• [EXERCISE] The exercise calls for exact output of the lines between the one that contains "This screenshot has width=802, height=1003." and the end of the data, with both ends kept and pictures left out.

────────

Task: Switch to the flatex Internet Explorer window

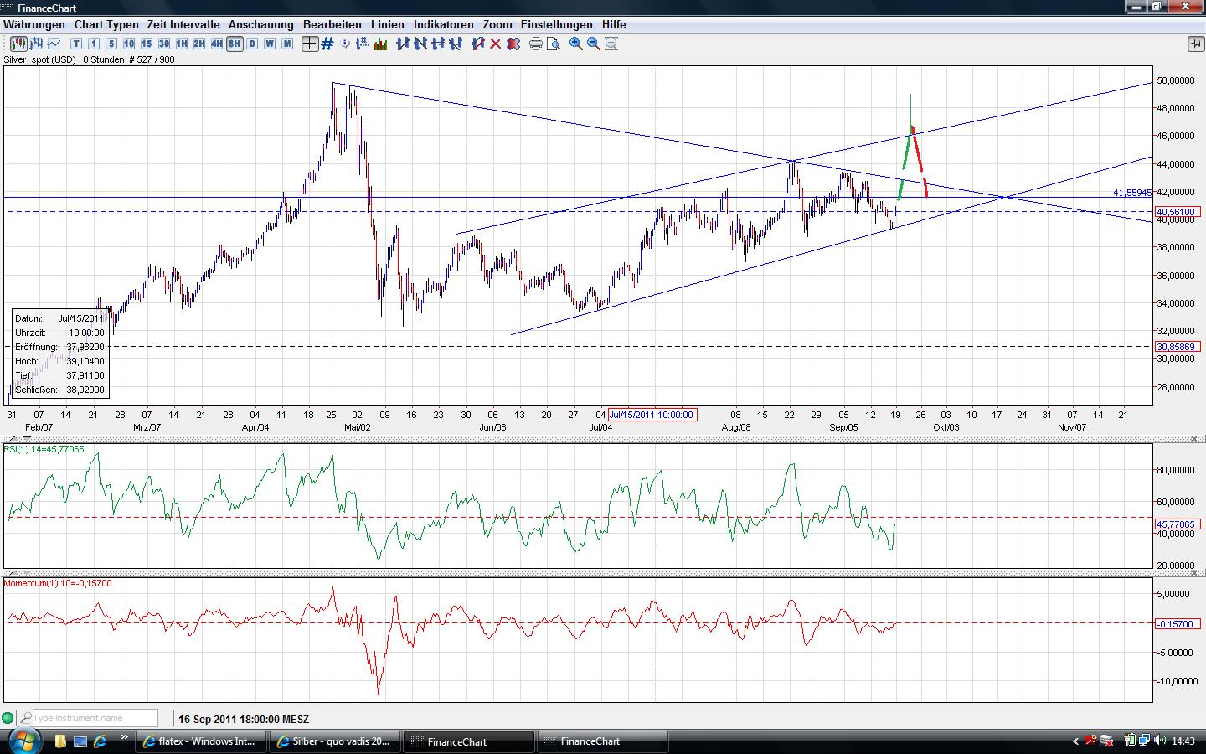Action: pyautogui.click(x=200, y=741)
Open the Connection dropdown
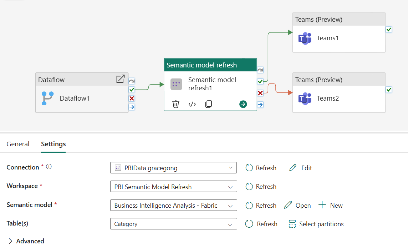Image resolution: width=408 pixels, height=248 pixels. (x=173, y=168)
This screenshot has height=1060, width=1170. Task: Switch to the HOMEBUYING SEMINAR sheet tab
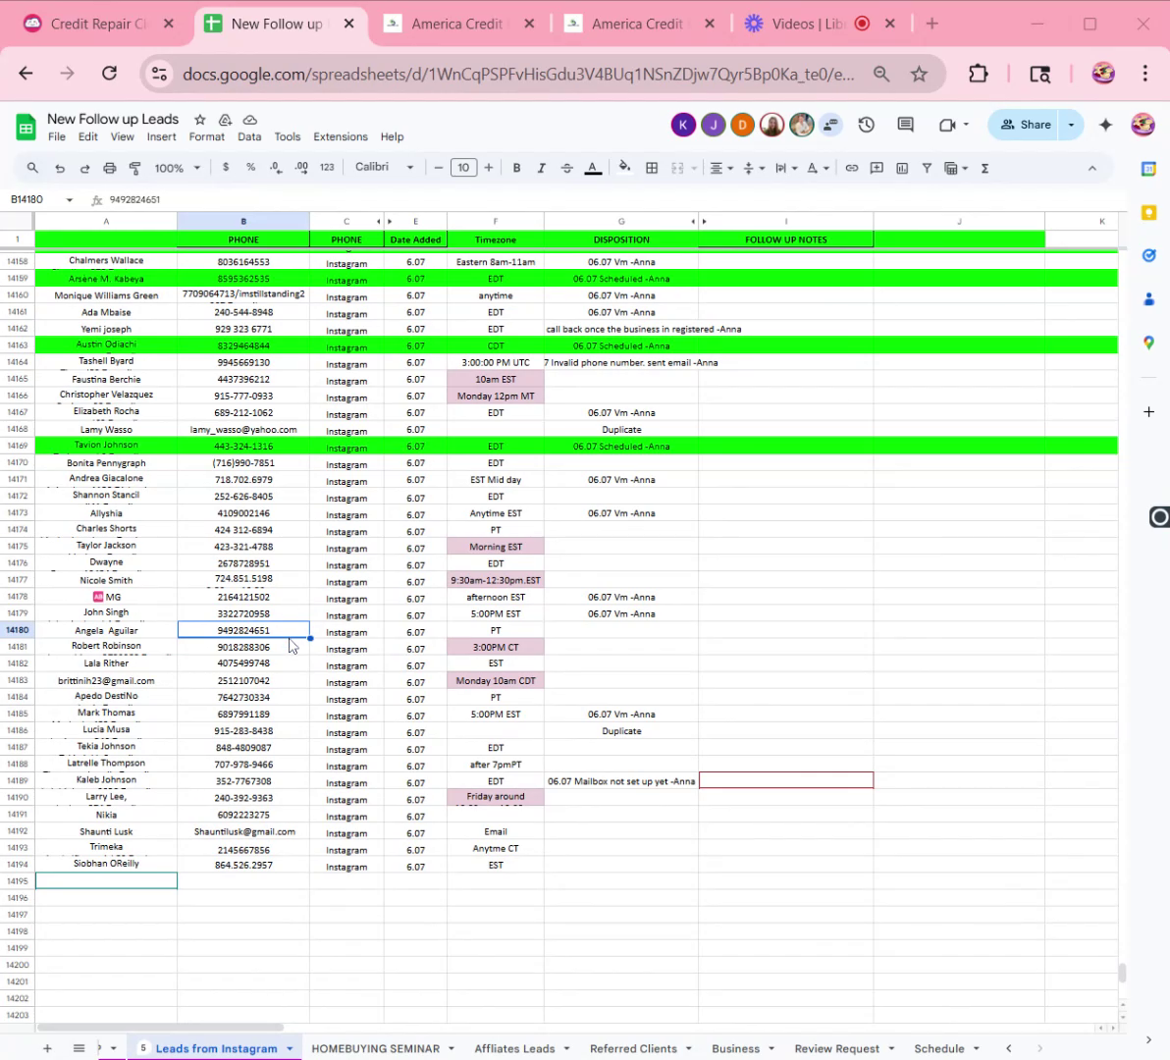[x=375, y=1048]
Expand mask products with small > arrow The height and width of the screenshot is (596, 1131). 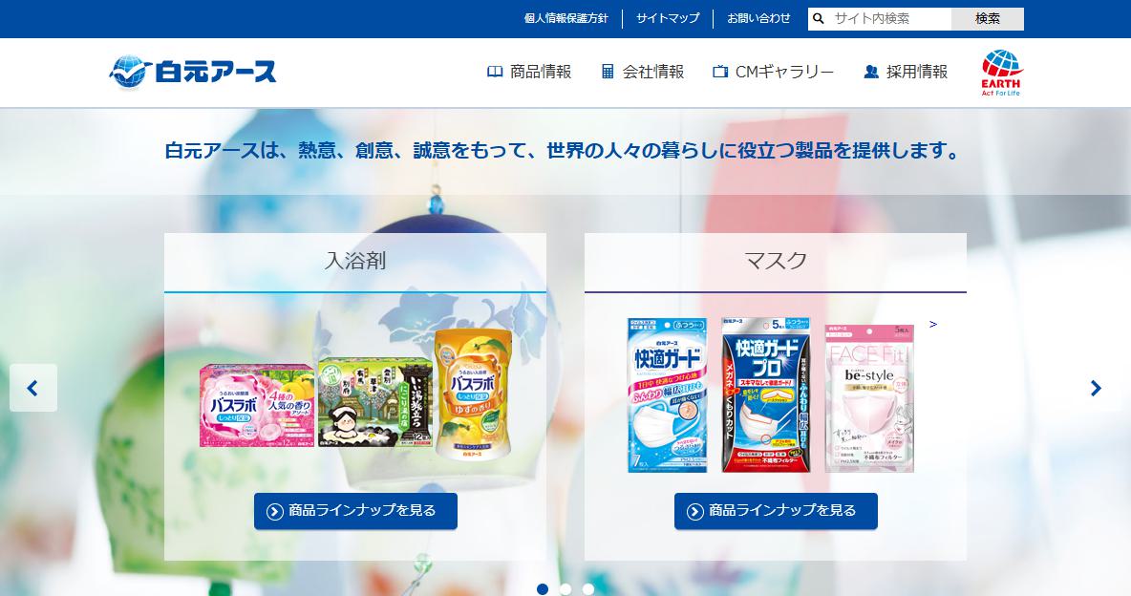tap(932, 324)
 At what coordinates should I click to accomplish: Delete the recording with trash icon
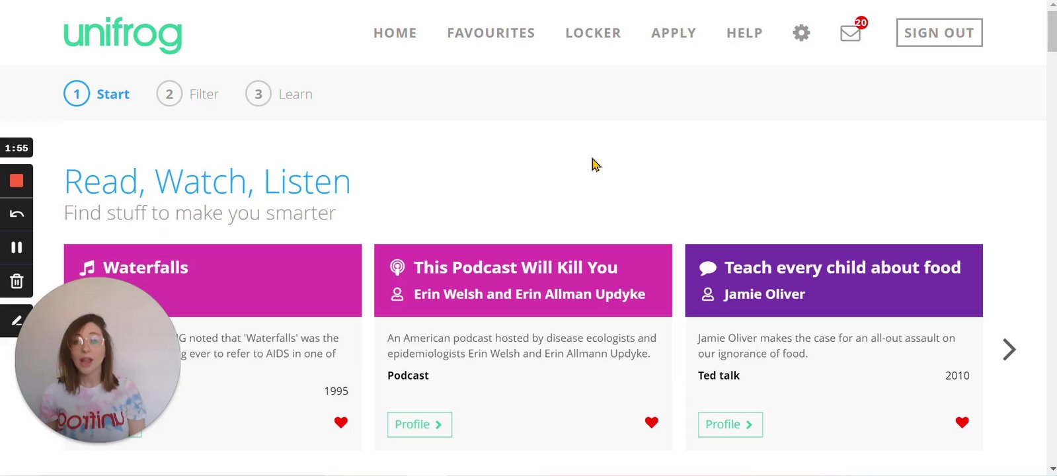pos(17,281)
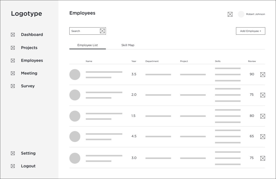This screenshot has width=276, height=179.
Task: Switch to the Skill Map tab
Action: point(128,45)
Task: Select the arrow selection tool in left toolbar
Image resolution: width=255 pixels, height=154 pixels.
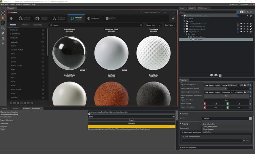Action: click(3, 17)
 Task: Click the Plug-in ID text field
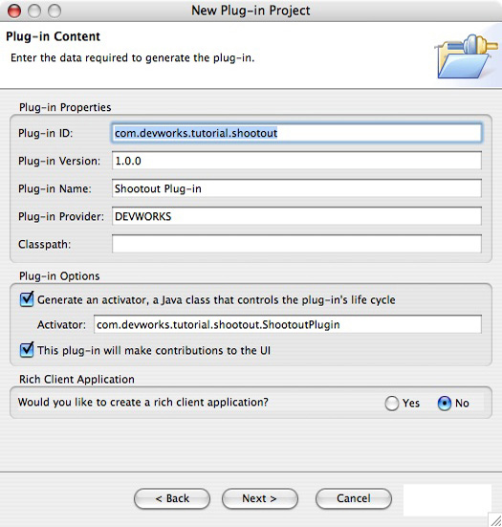click(x=296, y=133)
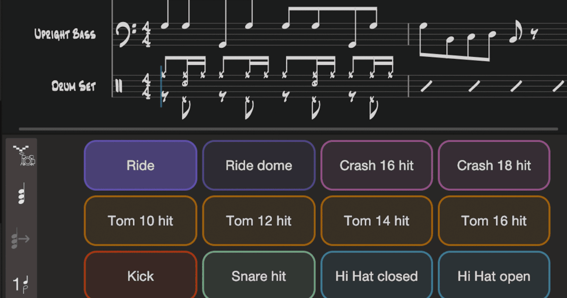Image resolution: width=567 pixels, height=298 pixels.
Task: Select the Upright Bass 4/4 time signature
Action: pyautogui.click(x=147, y=35)
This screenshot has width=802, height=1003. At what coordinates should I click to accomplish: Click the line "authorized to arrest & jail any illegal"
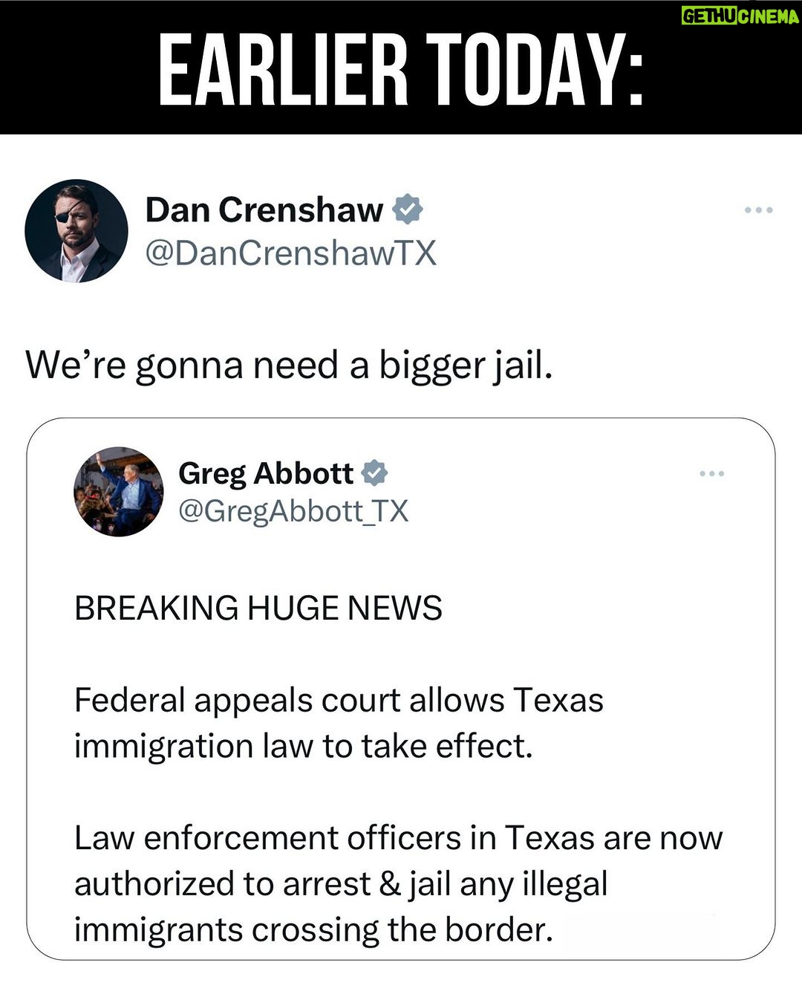[x=341, y=884]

────────

• [RESPONSE TO THIS TASK]
This screenshot has width=802, height=1003. At what coordinates should I click to accomplish: Click the line "authorized to arrest & jail any illegal"
[x=341, y=884]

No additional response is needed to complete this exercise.